**ACTION ITEM**. Repeat exactly the lines below that lie between the line with "For every named" and the line with "Aquarium marin (859, 160)", counting both of those lines as part of the answer.

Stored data
((
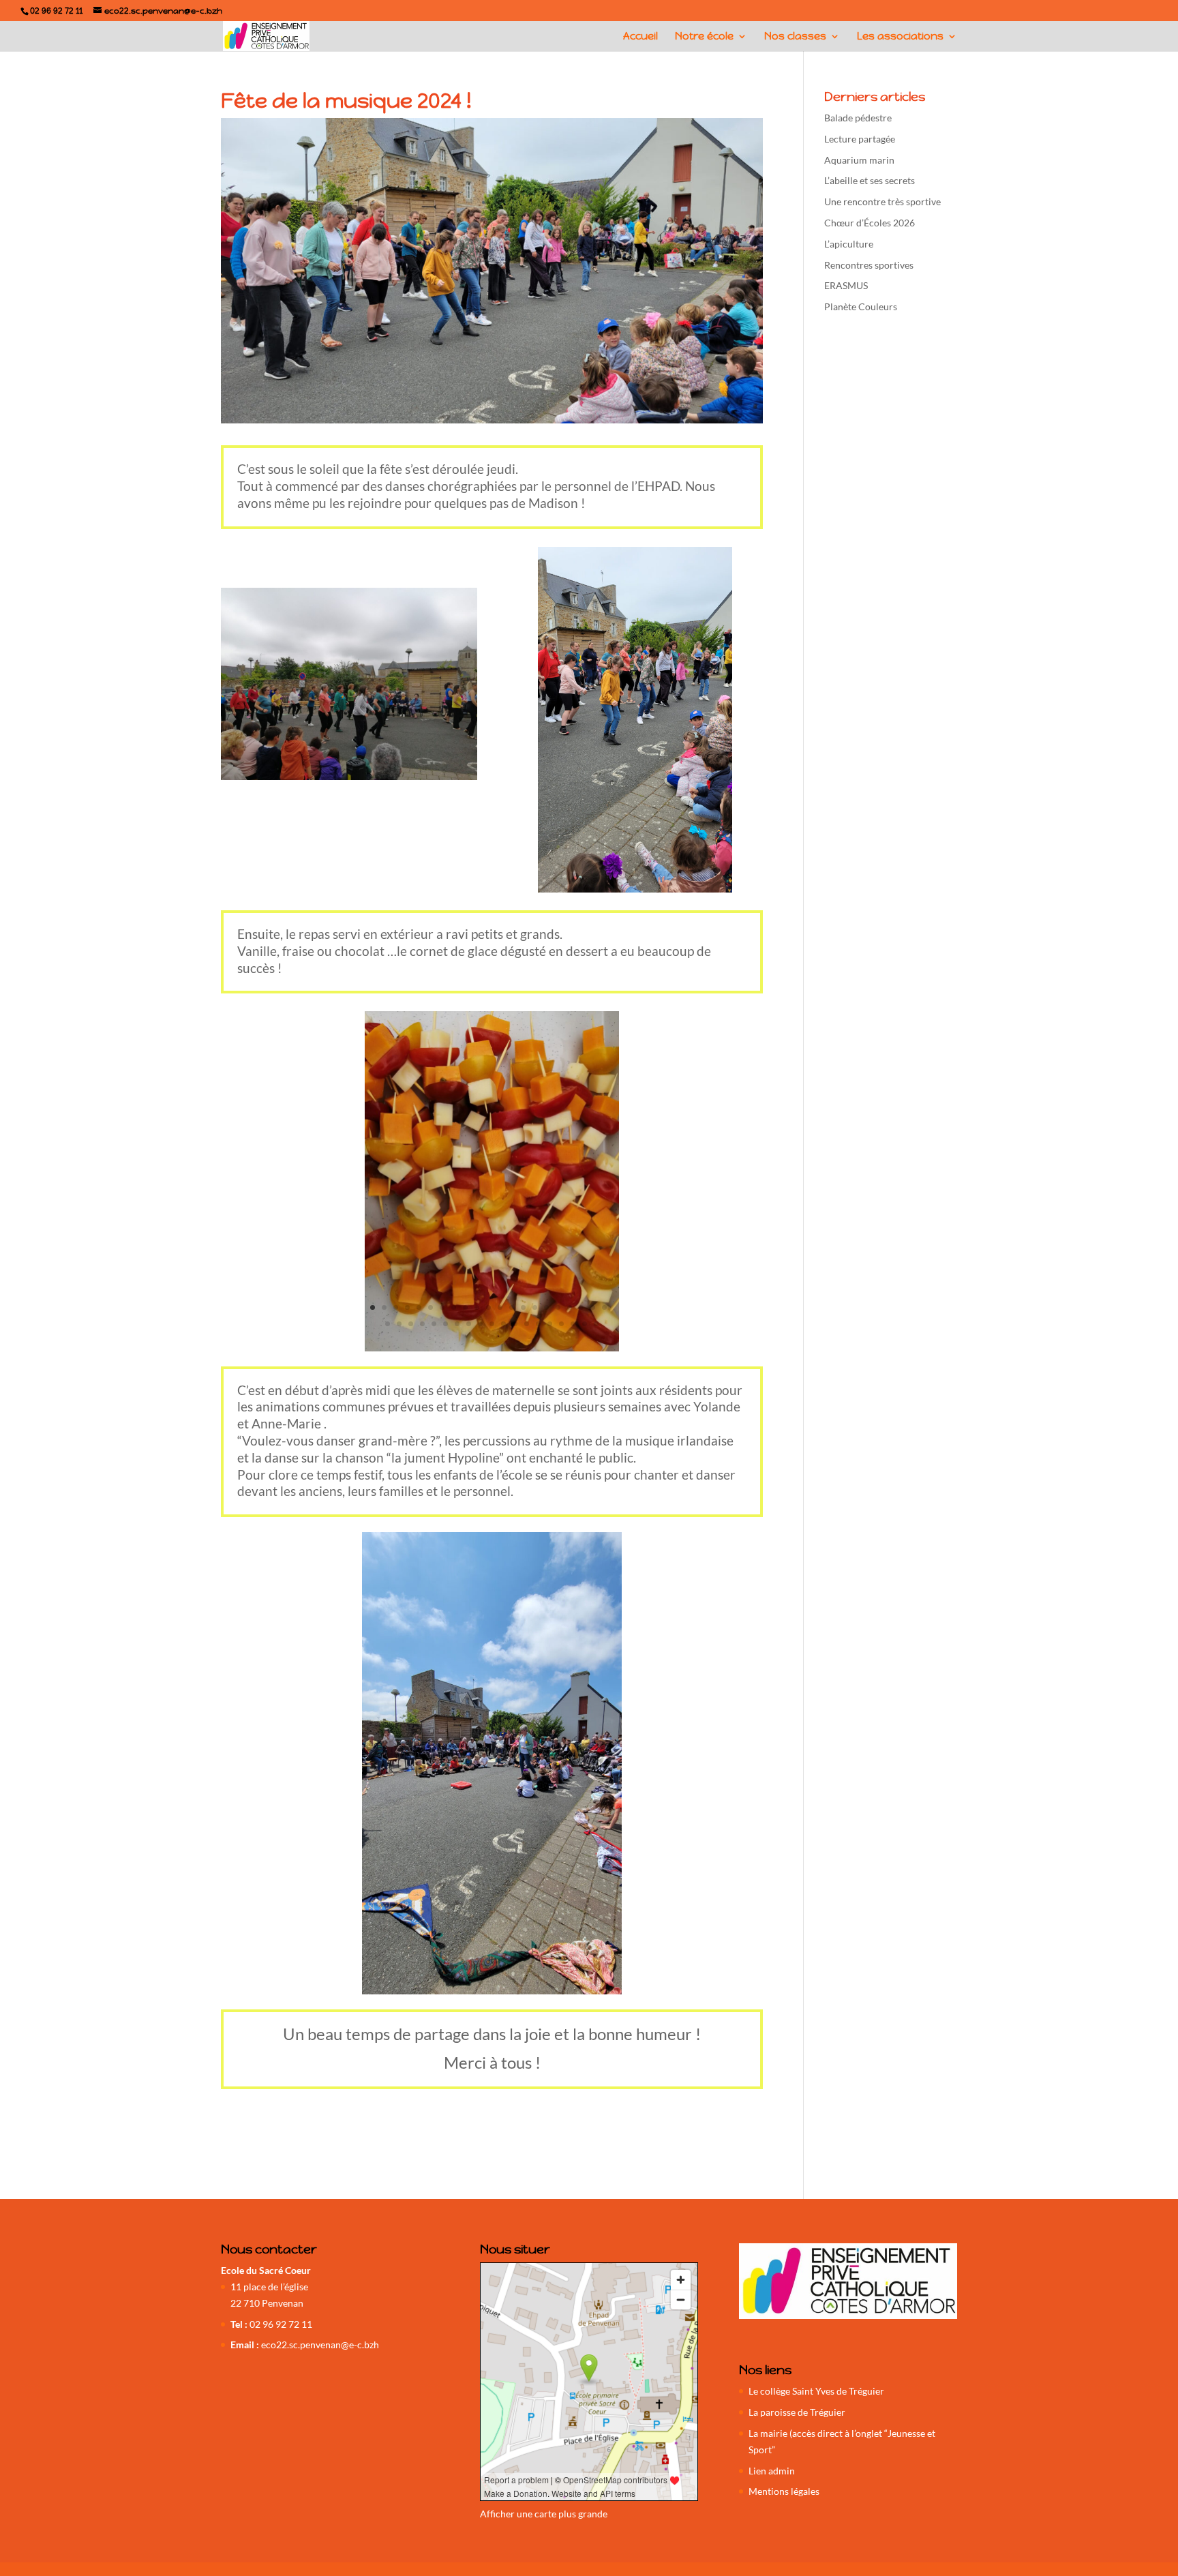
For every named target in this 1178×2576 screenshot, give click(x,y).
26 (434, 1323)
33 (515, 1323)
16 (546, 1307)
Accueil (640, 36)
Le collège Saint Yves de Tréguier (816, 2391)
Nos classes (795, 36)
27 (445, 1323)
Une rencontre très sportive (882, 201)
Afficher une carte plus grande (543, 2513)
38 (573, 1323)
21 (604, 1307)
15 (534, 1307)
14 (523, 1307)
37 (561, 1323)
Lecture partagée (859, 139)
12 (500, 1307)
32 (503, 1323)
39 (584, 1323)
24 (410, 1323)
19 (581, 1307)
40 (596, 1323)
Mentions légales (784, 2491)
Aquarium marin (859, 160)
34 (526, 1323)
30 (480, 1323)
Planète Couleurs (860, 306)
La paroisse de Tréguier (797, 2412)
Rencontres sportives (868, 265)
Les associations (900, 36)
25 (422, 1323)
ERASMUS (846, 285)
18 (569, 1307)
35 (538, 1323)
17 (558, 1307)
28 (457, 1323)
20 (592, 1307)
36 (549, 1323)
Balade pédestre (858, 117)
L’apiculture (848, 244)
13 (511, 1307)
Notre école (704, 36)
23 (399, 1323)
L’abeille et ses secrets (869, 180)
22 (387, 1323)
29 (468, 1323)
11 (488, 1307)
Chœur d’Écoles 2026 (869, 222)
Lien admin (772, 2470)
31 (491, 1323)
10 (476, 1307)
))
((
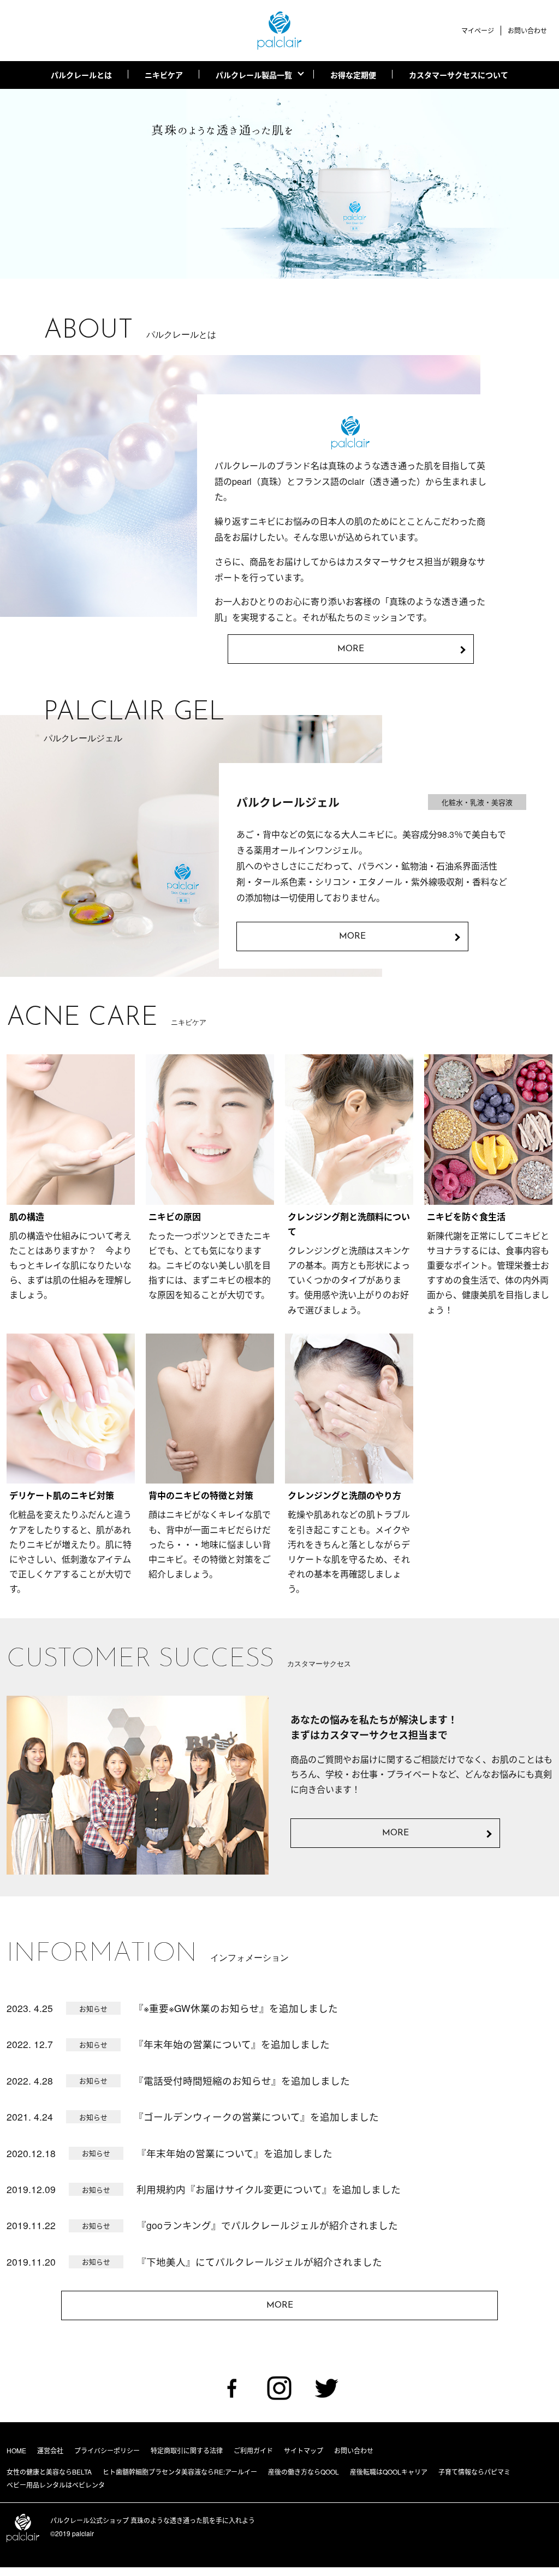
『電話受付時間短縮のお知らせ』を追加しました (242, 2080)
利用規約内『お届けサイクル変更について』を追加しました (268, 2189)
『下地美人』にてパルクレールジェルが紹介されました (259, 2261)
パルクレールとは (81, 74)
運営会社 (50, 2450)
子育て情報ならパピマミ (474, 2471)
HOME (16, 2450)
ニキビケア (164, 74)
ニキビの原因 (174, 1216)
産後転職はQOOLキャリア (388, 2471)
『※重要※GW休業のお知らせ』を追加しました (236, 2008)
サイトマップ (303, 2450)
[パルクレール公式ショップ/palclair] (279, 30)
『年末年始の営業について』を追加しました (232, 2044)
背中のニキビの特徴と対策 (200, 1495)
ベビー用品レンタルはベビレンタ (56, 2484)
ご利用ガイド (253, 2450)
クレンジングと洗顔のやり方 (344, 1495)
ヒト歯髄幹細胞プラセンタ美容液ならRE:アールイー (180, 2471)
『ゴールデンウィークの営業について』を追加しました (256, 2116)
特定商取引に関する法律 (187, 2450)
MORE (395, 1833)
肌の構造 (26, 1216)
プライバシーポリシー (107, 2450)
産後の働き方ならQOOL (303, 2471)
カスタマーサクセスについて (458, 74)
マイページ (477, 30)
))
**SOLVED EXERCISE**.
For every named target in this 1178×2576 screenshot, give click(x,y).
26 (434, 1323)
33 (515, 1323)
16 (546, 1307)
Accueil (640, 36)
Le collège Saint Yves de Tréguier (816, 2391)
Nos classes (795, 36)
27 (445, 1323)
Une rencontre très sportive (882, 201)
Afficher une carte plus grande (543, 2513)
38 (573, 1323)
21 (604, 1307)
15 (534, 1307)
14 (523, 1307)
37 (561, 1323)
Lecture partagée (859, 139)
12 (500, 1307)
32 (503, 1323)
39 (584, 1323)
24 (410, 1323)
19 (581, 1307)
40 (596, 1323)
Mentions légales (784, 2491)
Aquarium marin (859, 160)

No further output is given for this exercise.